Given problem
Turn the lines from the one with "Great_Lakes (707, 12)" to the one with "Events List (1260, 409)", both included, into a Markdown table with a Row column for the row number and a Line column for the line. Leave out blank lines and pictures.

Listed entries
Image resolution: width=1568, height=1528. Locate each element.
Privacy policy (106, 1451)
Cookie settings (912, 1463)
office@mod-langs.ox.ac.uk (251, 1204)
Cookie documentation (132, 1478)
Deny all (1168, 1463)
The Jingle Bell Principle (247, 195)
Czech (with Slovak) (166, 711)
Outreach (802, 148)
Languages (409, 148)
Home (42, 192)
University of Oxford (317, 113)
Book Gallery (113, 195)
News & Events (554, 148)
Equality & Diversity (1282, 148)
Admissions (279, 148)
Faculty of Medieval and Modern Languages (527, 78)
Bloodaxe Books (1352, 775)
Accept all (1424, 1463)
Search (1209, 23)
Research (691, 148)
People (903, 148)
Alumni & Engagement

* * *

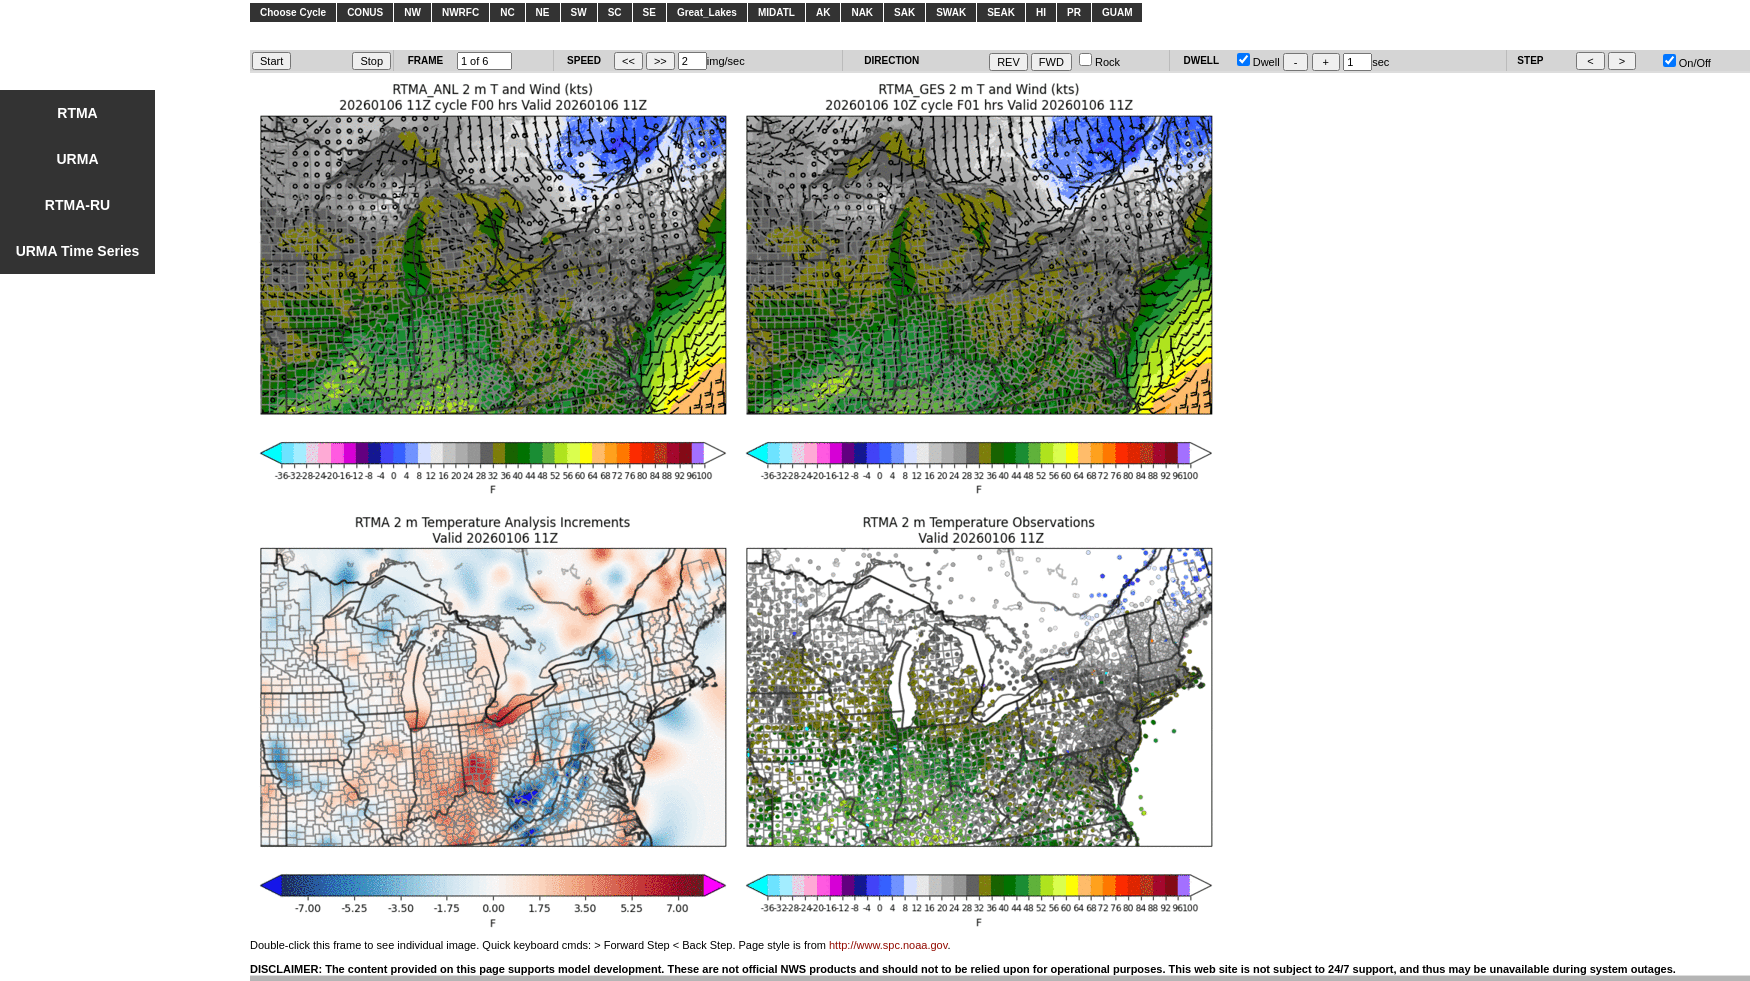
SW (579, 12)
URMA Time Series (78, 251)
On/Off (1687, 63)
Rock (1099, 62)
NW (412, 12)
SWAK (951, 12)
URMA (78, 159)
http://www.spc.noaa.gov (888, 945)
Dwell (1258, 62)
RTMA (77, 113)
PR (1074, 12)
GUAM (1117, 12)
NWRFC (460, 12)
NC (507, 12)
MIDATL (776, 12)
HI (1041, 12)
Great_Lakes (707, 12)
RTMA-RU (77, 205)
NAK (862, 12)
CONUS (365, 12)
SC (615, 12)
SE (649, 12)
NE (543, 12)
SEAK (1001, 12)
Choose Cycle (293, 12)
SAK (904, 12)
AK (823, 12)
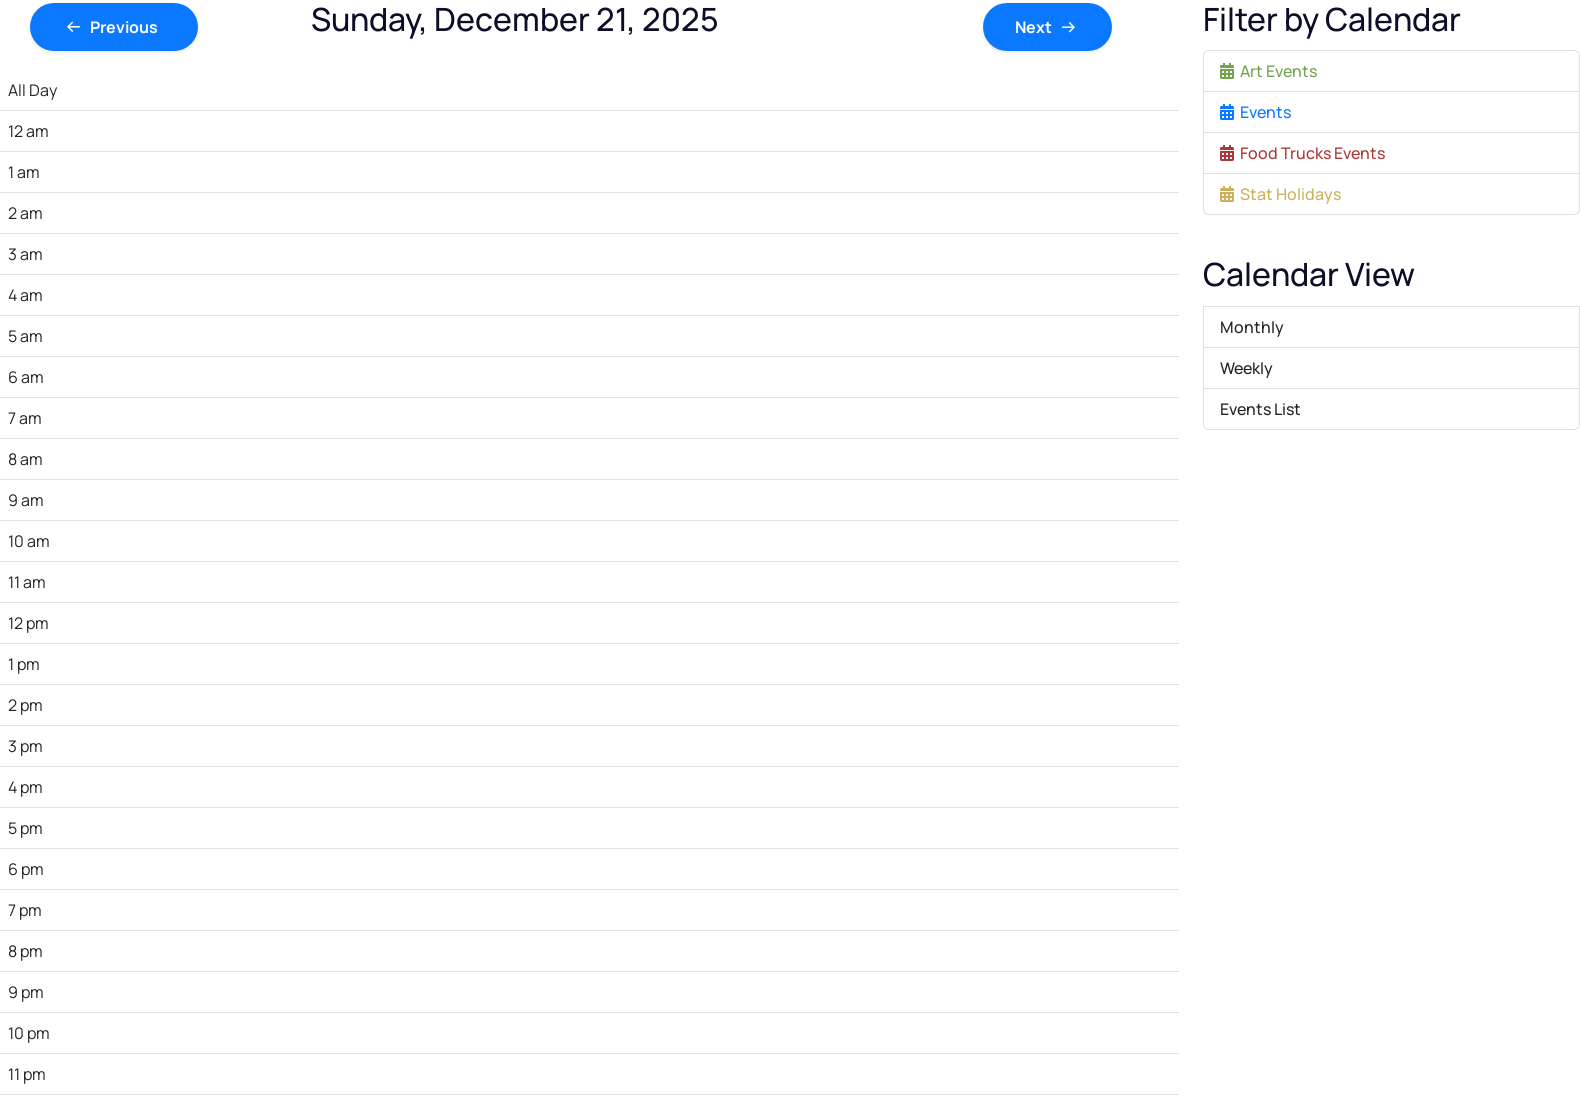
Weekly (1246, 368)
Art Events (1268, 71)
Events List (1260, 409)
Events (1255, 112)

--

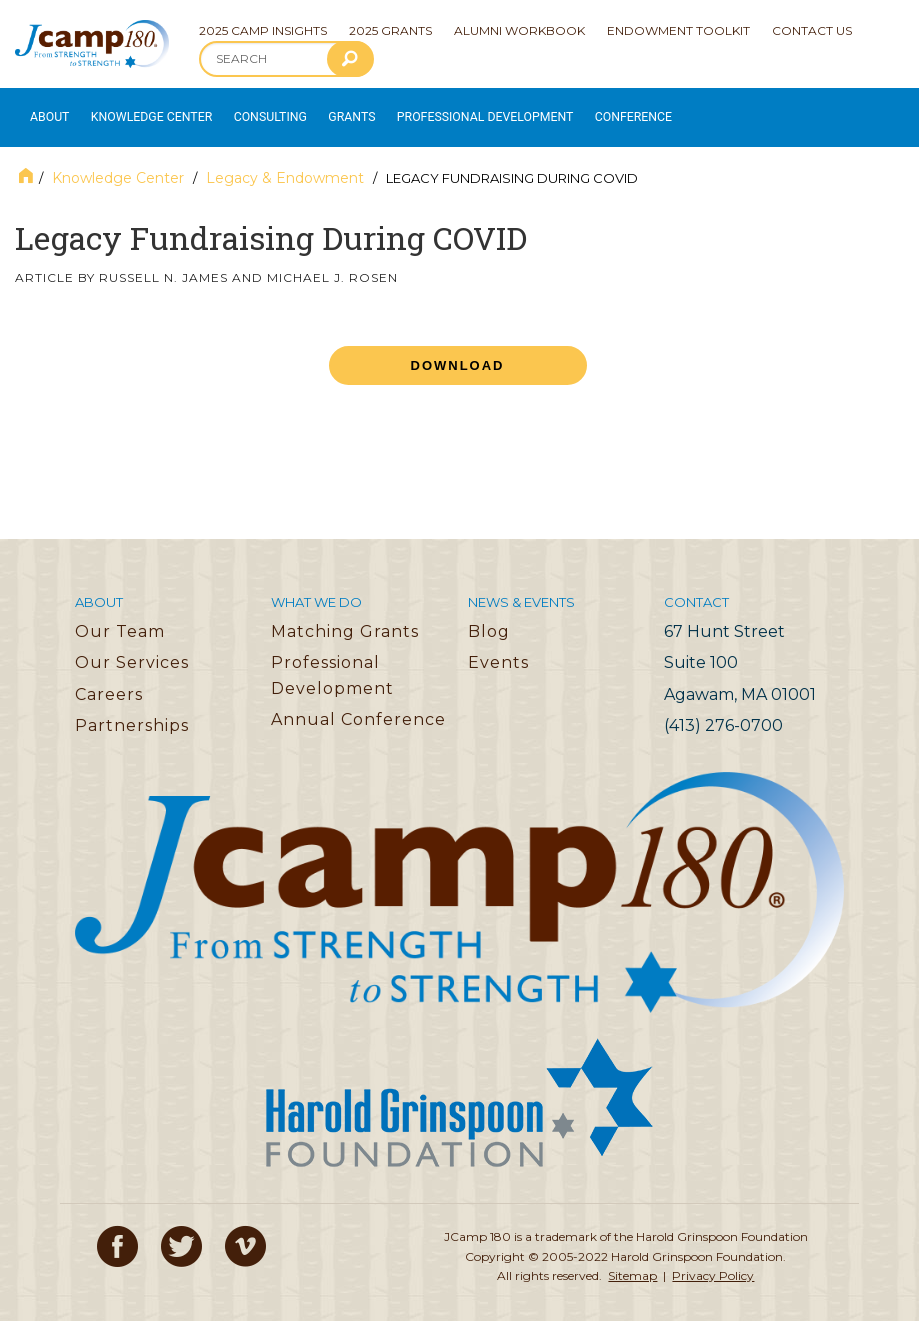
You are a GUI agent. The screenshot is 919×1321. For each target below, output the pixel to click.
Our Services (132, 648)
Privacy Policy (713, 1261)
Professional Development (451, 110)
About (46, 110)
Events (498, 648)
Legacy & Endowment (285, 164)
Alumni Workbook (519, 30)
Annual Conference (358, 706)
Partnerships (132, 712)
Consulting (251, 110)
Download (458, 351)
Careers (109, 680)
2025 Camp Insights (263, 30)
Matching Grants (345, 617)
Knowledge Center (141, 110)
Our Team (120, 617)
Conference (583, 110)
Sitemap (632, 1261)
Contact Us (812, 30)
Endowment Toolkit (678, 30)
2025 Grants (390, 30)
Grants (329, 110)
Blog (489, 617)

Expected output
| Row | Line |
|---|---|
| 1 | Great_Lakes (707, 12) |
| 2 | RTMA-RU (77, 205) |
| 3 | NAK (862, 12) |
| 4 | CONUS (365, 12) |
| 5 | SC (615, 12) |
| 6 | SE (649, 12) |
| 7 | NE (543, 12) |
| 8 | SEAK (1001, 12) |
| 9 | Choose Cycle (293, 12) |
| 10 | SAK (904, 12) |
| 11 | AK (823, 12) |
| 12 | Weekly (1246, 368) |
| 13 | Art Events (1268, 71) |
| 14 | Events List (1260, 409) |